While attending the funeral of an uncle, Edwin Carpenter in 1884, at Wimbledon, Surrey, two years before leaving England, I noticed his home was named Trefusis. It is a prevailing custom in England, especially among the middle class, to name their homes or villas after some name to their fancy or liking; so in this case my uncle perpetuated the family residence name of Trefusis, though on a smaller scale.
To find in what parish in Somerset Trefusis was located was the dream of my first 20 years' residence in Utah. I thought it must be near Taunton, as my father was born in the latter city in 1831 and my grandfather, Robert Gibbs Carpenter, was married there in 1829 to Maria Wright of Hull, Yorks...
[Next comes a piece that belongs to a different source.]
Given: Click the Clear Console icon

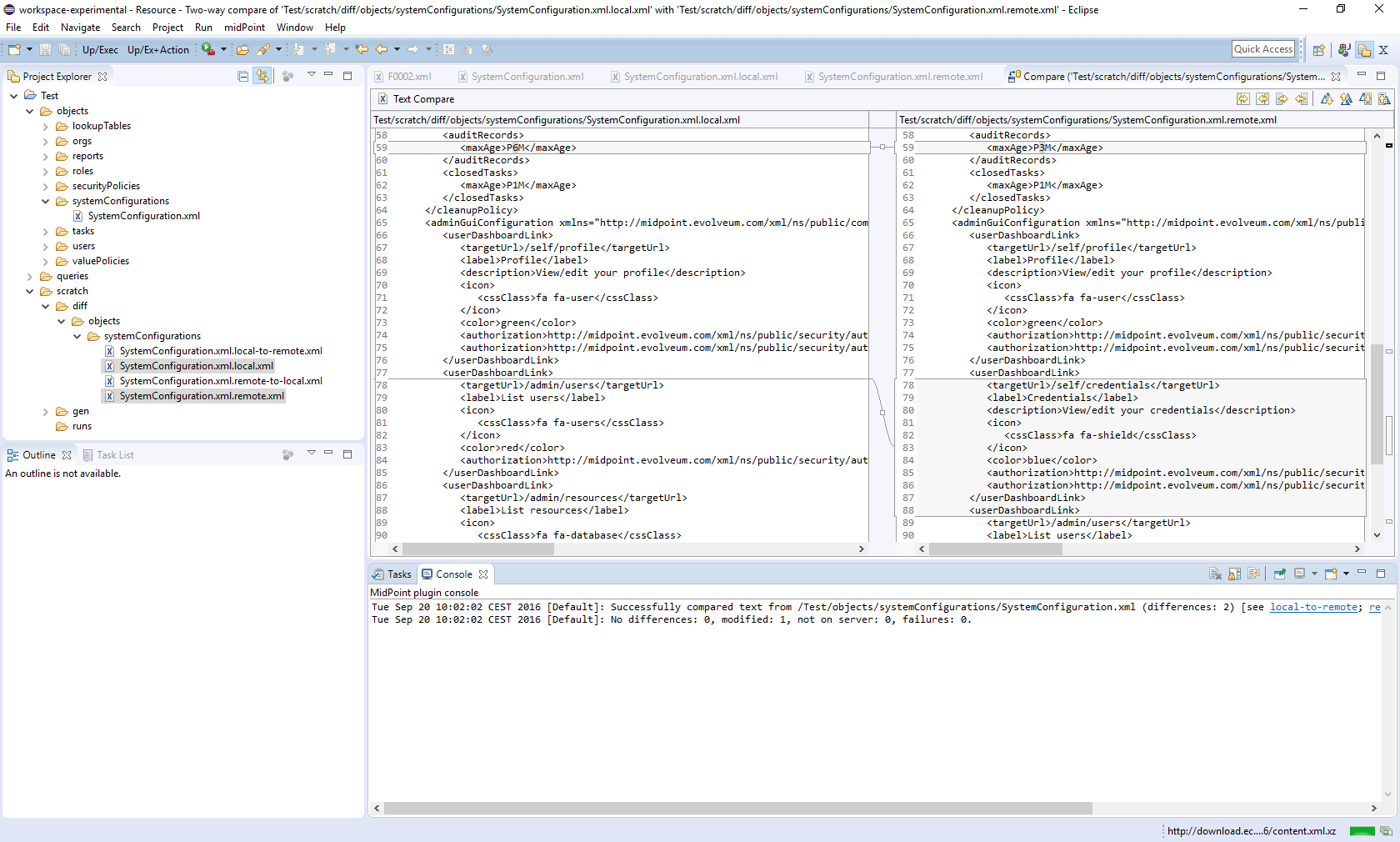Looking at the screenshot, I should [x=1215, y=574].
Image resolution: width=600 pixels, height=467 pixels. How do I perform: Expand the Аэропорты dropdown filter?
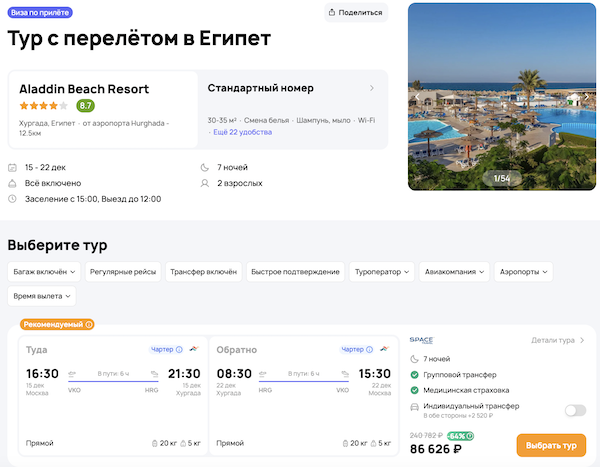point(523,271)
I called in one evening, as was my custom now and again to visit and chat with Mrs. Clara Bench, widow of John L Bench, an old resident of Manti. She was born in County Devon, as was I and we had many things in common. She was accustomed to have sent her the Exeter Times, which kept her posted on the news of the old home county. In glancing it over to glean the news, my gaze became riveted on a certain advertisement, inserted by C.R. Morris Sons and Peard, of Taunton, land surveyors, etc.. and the same inspiration came over me, and the same voice appealed to my soul as I had listened to in the bank in May 1902: "Why not write these people, and ask them in what parish Trefusis is located?"
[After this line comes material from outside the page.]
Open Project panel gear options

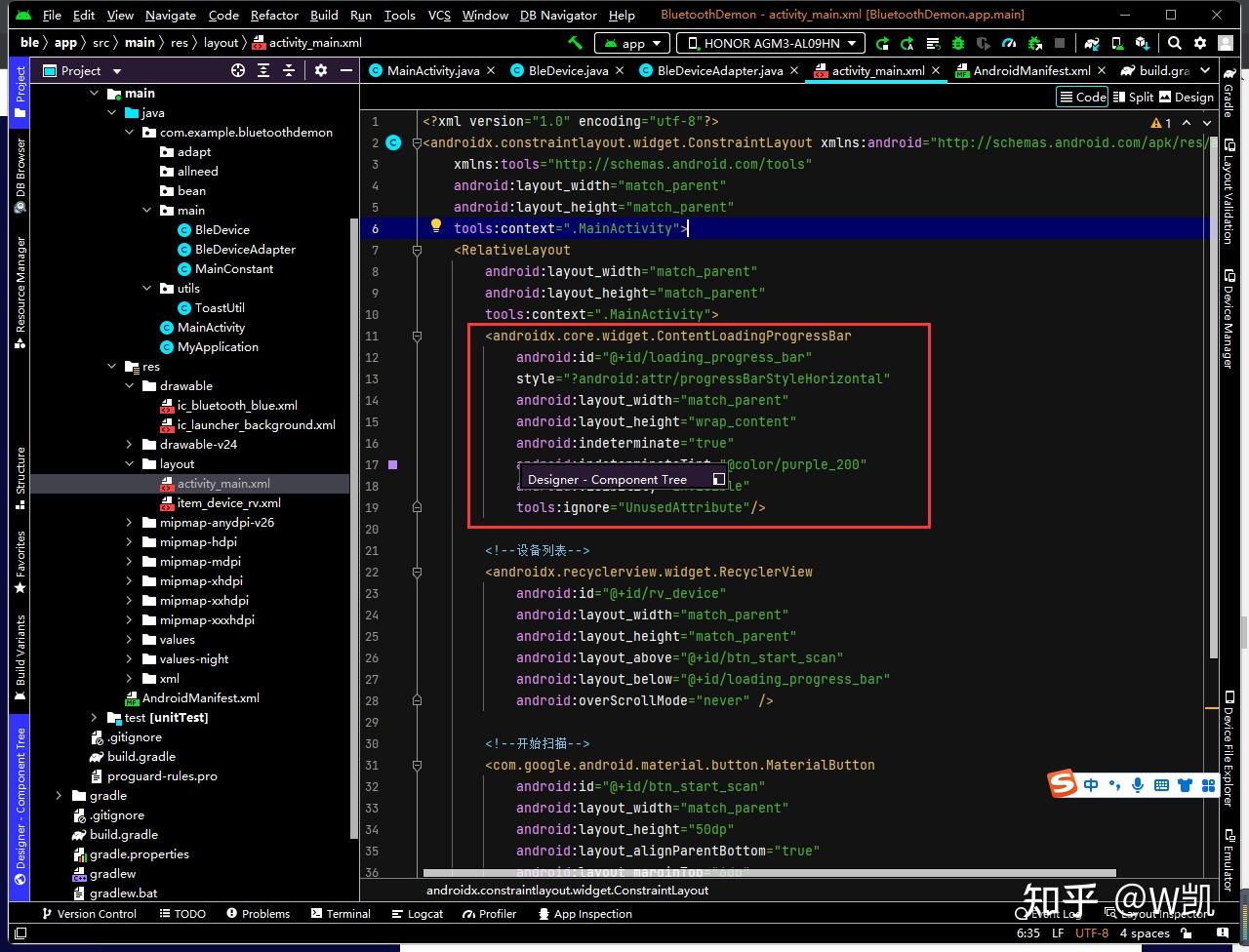point(321,70)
On January 9th, 1908, I wrote them, and February 6 their answer came, worded in a very kind and courteous letter: "Trefusis Farm is in the Parish of Bradford-on-Tone, about four miles west of Taunton." I now had something definite to go on. I accordingly wrote the postmaster, there, enclosing $1 greenback to pave the way, and soliciting his aid in copying for me the records of my forefathers to be found in the Parish Registers of Bradford. He turned the mater over to the Vicar, the Rev. W. T. Reeder: A kinder, more obliging and courteous clergy man could not be found than he. This worthy Vicar, during a correspondence of three or four letters, extending over a year, gave me a complete copy of all the Carpenter names on record in his parish, back to 1630, when they first appeared.
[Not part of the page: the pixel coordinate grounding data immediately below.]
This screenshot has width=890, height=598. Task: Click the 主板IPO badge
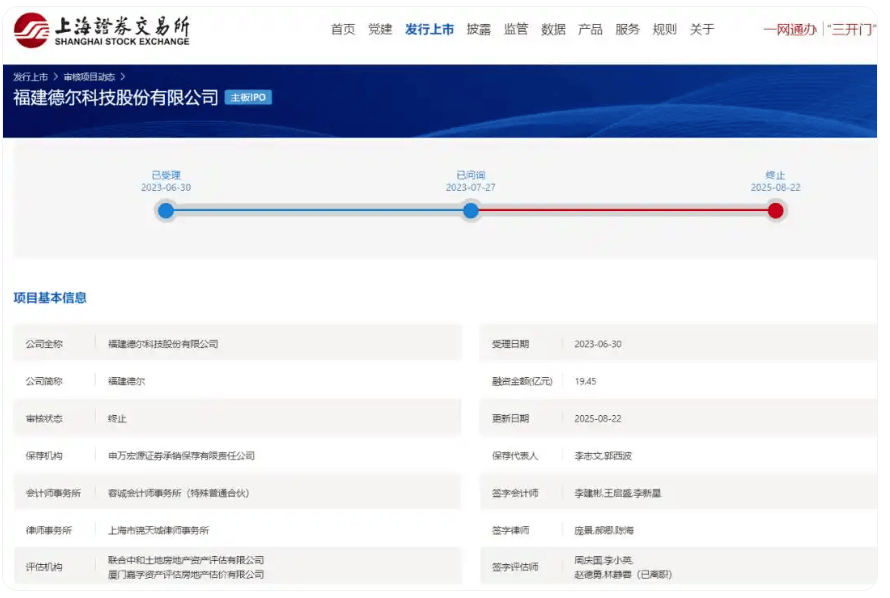[x=248, y=98]
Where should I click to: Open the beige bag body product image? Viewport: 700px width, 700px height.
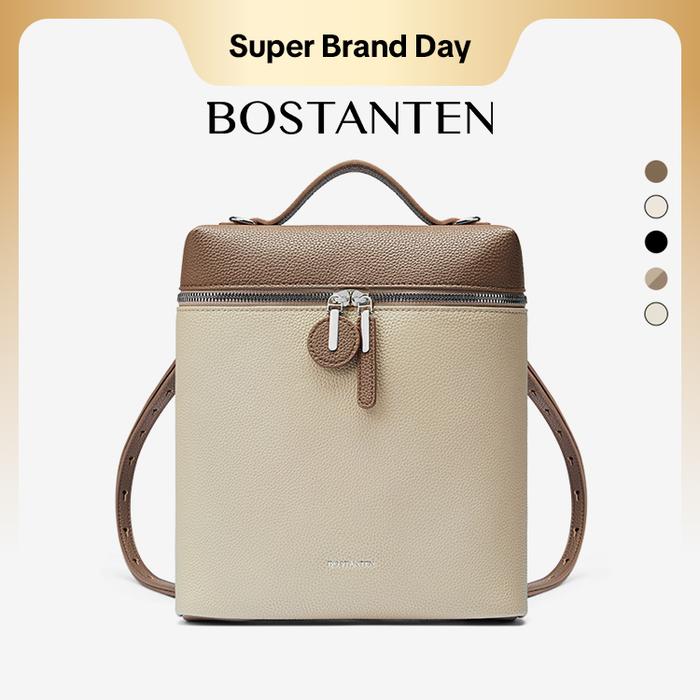point(351,462)
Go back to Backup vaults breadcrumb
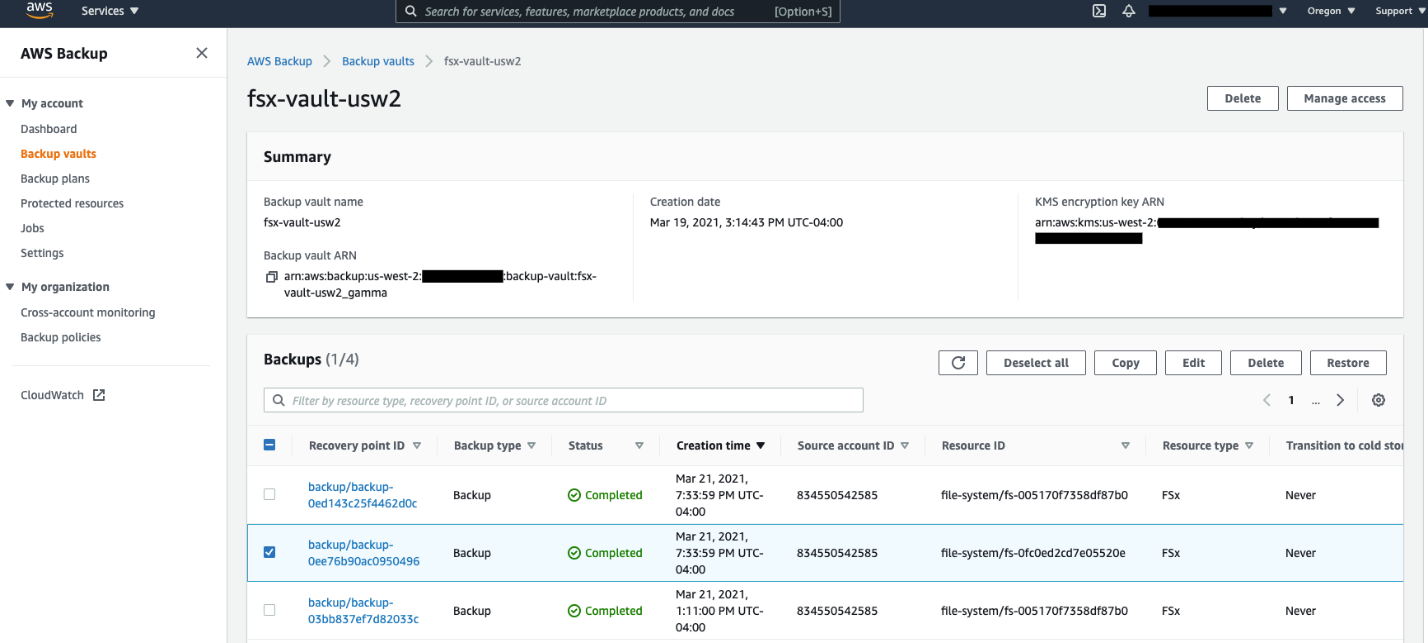The image size is (1428, 643). pos(377,60)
A most fascinating and pleasing pastime followed in arranging the names as they appeared in the christenings, marriages and burials, which he sent me, and they fitted in like a puzzle, when solved, down to the year 1880, showing three branches of the Carpenter family, who today, the Vicar stated, do not claim relationship. The records show that these three lines, whose common ancestor must be in the dim past before 1630, as previous to that date no Carpenters are found there.
The postmaster of Bradford sent me several views of the village of Bradford on Tone, had special photos taken of the old Trefusis farm house and an ancient and unique barn still standing on the premises, all of which are greatly treasured, thus giving me an idea of where my ancestors lived, and how their former home looks today. This made the record complete.
The joy in obtaining this long-wished-for line of my ancestors cannot be told in words...
In reciting the above facts my aim has been to show the value of persistent effort in following up clues that are often to be found in a peculiar name: and, above all, the great part our dead kindred can and do play in putting records into the hands of their heirs in the flesh, who are earnestly seeking for them.
I trust the above account of my efforts my encourage others similarly situated.
So I have to go looking for this source of serendipity in my family's genealogy don't you think? And then---we need to take the kids.